Answering work calls or getting on the phone with your team with a noisy toddler is never ideal. We laugh remembering the viral video where a toddler and a baby interrupted a BBC live news interview but this is an everyday reality for a lot of us.
We’ve put together some low effort activities (which are easy to setup) that can keep your child busy while you attend to work calls.
1. A colouring station: Setup an area at your desk or next to it as a colouring / crafts station that keeps them busy while you connect with your team or your manager. This station should be stocked with the basics – crayons, sharpies, glue, white/ colourful paper and some dried macaroni (for starters!) Ask them to create something for you while you’re on the phone so it gives them a sense of focus. Gesture to encourage them every now and then.
2. Copycat: Setup a fake keyboard or phone next to your desk so that your child can mimic (quietly) what you’re doing and feel like they’re working too!
3. Painting with water: If you don’t want to find a mess when you’re done with your call, give the kids a bucket of water and challenge them to paint the entire fence. (don’t have a fence? You can do the same thing with your walls. Pin up a plastic sheet or baking paper on a section of your walls and have them “paint” that with water!)

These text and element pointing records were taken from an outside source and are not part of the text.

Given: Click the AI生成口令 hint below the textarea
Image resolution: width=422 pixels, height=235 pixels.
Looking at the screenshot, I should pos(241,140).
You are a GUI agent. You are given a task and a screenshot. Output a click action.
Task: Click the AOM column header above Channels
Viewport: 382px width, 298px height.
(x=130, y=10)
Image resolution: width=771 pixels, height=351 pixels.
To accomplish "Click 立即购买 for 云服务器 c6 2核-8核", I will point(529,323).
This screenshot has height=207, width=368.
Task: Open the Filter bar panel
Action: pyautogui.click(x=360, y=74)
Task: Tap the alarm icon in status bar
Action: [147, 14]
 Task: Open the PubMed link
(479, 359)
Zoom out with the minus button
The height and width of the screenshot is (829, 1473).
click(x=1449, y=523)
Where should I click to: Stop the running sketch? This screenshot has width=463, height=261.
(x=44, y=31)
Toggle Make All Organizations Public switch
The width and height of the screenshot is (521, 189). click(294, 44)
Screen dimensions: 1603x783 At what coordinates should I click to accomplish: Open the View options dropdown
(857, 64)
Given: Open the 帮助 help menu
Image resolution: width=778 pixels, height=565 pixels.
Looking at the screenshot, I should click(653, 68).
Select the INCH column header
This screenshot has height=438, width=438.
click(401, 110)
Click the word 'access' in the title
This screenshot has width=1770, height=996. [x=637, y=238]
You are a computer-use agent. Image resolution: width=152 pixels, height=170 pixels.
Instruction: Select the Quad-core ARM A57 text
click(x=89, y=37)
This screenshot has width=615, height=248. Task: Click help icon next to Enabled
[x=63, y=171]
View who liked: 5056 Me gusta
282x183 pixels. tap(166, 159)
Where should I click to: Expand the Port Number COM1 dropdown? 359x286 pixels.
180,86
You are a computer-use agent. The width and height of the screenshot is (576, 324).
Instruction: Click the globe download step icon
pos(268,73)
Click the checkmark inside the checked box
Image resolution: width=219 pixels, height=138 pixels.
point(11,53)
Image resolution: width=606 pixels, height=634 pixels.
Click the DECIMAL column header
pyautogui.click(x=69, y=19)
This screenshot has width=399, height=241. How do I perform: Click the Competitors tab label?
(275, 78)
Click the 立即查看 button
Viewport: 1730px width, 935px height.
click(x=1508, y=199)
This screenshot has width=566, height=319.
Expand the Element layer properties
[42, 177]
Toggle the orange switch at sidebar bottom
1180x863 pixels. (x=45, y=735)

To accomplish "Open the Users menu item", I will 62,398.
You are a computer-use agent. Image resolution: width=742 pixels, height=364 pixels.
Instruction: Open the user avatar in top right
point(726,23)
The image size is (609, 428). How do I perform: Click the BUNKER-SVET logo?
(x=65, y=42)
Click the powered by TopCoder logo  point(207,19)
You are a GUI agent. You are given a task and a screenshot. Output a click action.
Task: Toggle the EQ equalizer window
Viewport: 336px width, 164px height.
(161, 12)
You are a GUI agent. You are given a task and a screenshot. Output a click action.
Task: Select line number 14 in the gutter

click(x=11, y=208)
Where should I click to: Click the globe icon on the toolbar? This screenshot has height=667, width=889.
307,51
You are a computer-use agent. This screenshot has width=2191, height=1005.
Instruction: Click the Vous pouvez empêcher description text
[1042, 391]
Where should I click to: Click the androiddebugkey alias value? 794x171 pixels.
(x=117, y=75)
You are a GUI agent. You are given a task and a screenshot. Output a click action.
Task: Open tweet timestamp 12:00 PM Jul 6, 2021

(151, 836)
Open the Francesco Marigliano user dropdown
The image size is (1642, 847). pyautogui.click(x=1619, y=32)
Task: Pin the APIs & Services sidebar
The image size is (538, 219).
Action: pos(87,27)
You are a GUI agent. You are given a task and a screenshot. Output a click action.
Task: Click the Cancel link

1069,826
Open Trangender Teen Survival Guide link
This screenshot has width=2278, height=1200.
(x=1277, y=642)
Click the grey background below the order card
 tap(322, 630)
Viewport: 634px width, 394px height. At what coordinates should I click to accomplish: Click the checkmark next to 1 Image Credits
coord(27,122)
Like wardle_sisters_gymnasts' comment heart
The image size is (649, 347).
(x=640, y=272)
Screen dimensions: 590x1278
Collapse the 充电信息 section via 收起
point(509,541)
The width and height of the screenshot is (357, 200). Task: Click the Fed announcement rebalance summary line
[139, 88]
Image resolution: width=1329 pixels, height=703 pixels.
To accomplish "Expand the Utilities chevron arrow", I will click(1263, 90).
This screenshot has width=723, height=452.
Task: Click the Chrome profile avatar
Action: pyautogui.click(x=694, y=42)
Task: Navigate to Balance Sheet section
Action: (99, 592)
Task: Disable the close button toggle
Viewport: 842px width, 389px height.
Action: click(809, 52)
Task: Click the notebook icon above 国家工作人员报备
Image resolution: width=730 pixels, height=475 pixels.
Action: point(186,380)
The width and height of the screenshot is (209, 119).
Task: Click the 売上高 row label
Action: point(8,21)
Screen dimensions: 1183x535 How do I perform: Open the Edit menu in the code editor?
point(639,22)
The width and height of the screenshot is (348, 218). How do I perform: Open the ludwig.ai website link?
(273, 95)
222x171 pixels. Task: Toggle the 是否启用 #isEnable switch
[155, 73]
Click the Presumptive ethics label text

4. Origami: An activity that keeps them quiet as well as engages your child’s hand-eye coordination and motor development – a twofer! All you need is sheets of colourful paper and the instructions in a book or online. We’ve picked out our favourite website to save you the Google search!
5. Threading things into things: Kids love doing this. You can switch up the challenge level depending on how old they are. If you have pipe cleaners handy, you can make an activity out of threading beads into them (for younger children). Older children, with more developed motor skills, will love the challenge of threading beads into string or wool. Either way, you will have colourful jewelry waiting for you when you’re done with an important (and possibly stressful) work call.
6. Daily checklist: Setting up a daily checklist for your child with some goals for the day might be a good way to setup their time when they’re at home and you’re working your way through a busy call schedule. (Here’s one that we like to use!)
The best part about all these activities is that you can get organised with stuff you have around the house. What other activities do you engage the kids to achieve some quiet?